Photo by Valerie Oliveiro

Photo by Valerie Oliveiro

The Demo

Stanford performance reimagines Doug Engelbart’s historic computer demonstration in a new multimedia work

The Demo, which will be performed at Bing Concert Hall in April, examines the life and work of tech visionary Douglas Engelbart. Several free events in March and April will complement the performance.

Stanford Live’s world premiere of The Demo on April 1 and 2 at Bing Concert Hall reflects on a pivotal moment in Silicon Valley’s history with one of its most influential figures.

Douglas Engelbart’s egalitarian vision for how technology could expand human intelligence set the world on its head and, ultimately, led to many of the tools that we now take for granted in our daily lives. His 1968 demonstration of the fundamental features of personal computing and his life’s undertaking are now reimagined as a technology-infused stage work – a unique hybrid of music, media and demonstration – by composer-performers Mikel Rouseand Ben Neill, directed by Bob McGrath.

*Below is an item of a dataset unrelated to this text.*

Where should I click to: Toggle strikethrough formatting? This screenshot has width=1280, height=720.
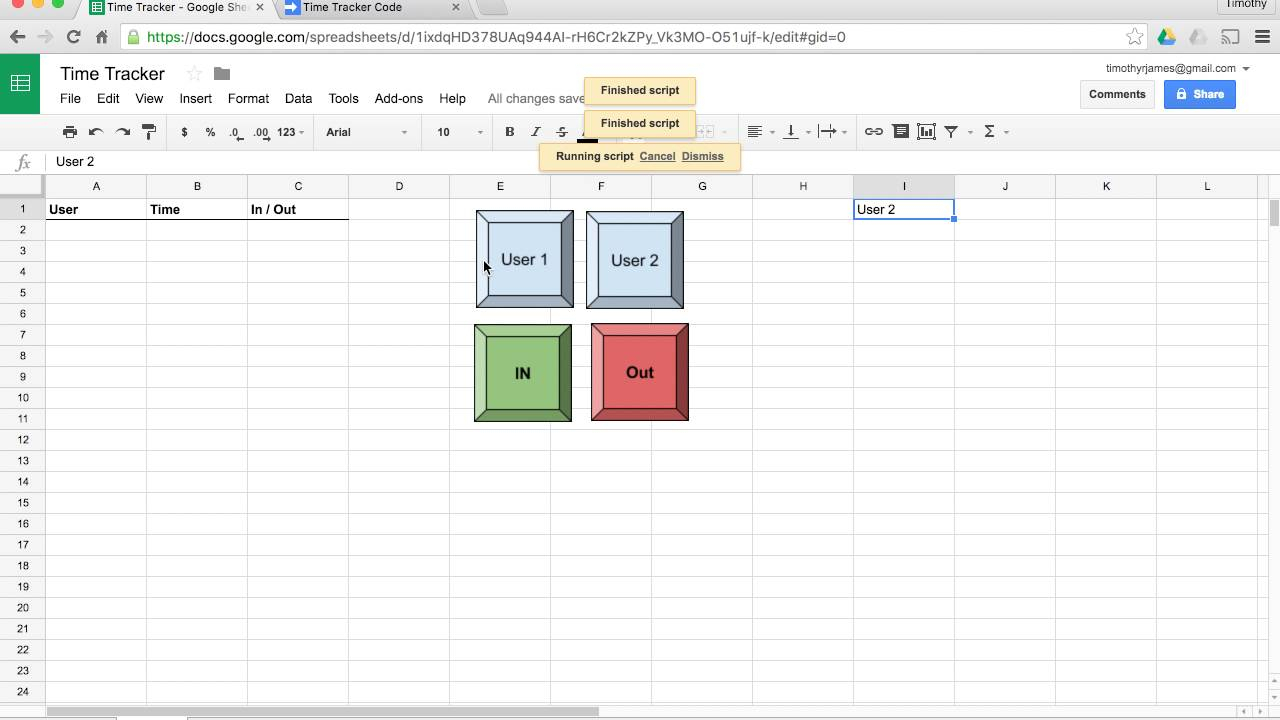[561, 131]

For Stanford Live Executive Director Wiley Hausam, having the premiere of The Demo is especially meaningful. “President Obama’s recent visit to campus was made all the more exciting to me by his reference to Doug Engelbart and his historic 1968 demonstration of the elements of personal computing and networking,” says Hausam. “It confirmed for me the significance of this world premiere at Bing. It’s thrilling!”

Hausam and other campus partners have organized an array of classes, lectures and discussions around The Demo as part of a new Live Context series. On Thursday, March 12, at 5 p.m. in Green Library, computer science Professor James Landay will give a free public talk titled “Enhancing Humanity with Technology.” On April 2 at 5 p.m. in Bing Concert Hall, Stanford computer scientist Sebastian Thrun and computer philosophy writer and classical music composer Jaron Lanier will participate in a discussion moderated by Henry Lowood, curator for history of science and technology at Stanford University Libraries, who published an oral history interview with Engelbart. In addition, a closing panel discussion at noon on April 3 in the Bing Concert Hall Studio will address digital technology and live performance.

Engelbart’s legacy

Long before the giants of the personal computer era emerged in the mainstream, Engelbart and his team of researchers (including Stanford alum and future computing legend William English) at the Augmentation Research Center at Stanford Research Institute (now SRI International) in Menlo Park presented a 90-minute live public demonstration titled “A Research Center for Augmenting Human Intellect.”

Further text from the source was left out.